• _Records shown_
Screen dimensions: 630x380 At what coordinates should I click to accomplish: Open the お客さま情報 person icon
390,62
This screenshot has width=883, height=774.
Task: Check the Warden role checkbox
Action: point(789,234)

• _What the task asks_
Write every line of the material out again exactly.

• _Response below_
Screen dimensions: 630x380 At what coordinates should I click to accomplish: Open the お客さま情報 person icon
390,62
This screenshot has width=883, height=774.
Task: Check the Warden role checkbox
Action: point(789,234)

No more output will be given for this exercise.